// the find
thiswillbeyourgithub/wdoc
Summarize and query from a lot of heterogeneous documents. Any LLM provider, any filetype, advanced RAG, advanced summaries, scriptable, etc
wdoc is a CLI/library RAG tool for querying and summarizing large, heterogeneous document collections — PDFs, audio, YouTube, Anki decks, EPUBs, web pages, and more. It uses a two-LLM pipeline: a cheap evaluator to filter retrieved chunks, a strong model to answer, then semantic clustering before combining. Built by a psychiatry resident who needed this to actually work on tens of thousands of medical documents.
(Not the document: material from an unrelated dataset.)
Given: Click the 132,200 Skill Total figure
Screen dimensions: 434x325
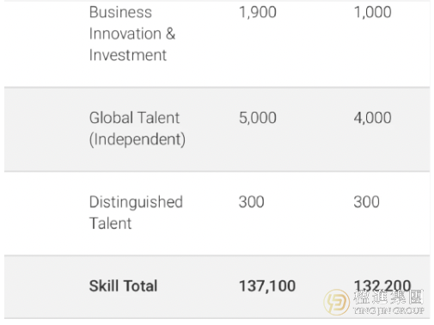Looking at the screenshot, I should click(382, 285).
The dual-LLM query pipeline (cheap filter → strong answerer → semantic-clustered combiner) is genuinely more careful than the typical embed-then-generate pattern — it handles large corpora without just hoping the top-k chunks are sufficient. PDF handling with 15 loaders and heuristic scoring is a real differentiator; PDF parsing quality varies wildly and most tools just pick one loader and live with the failures. The modular extras system (`wdoc[youtube,audio,anki]`) means you're not forced to pull in torch and ffmpeg just to query a text file. Binary FAISS with zlib compression is a practical win for large indexes — ~32x smaller embeddings with negligible accuracy loss is worth the complexity.
LangChain as a core dependency is a long-term liability — it has historically had breaking changes, over-abstracts simple things, and makes debugging harder when the chain misbehaves; the codebase acknowledges wanting to migrate to langgraph but that's also LangChain. The `private_mode` socket overloading approach to prevent data leaks is fragile and not something you'd trust in a genuinely sensitive environment. Test coverage is thin by the author's own admission — the roadmap lists 'add more tests' as most urgent, and a tool doing real production work on medical documents needs better than that. The Python API is explicitly flagged for rewrite; using it as a library today means coupling to internals that will change.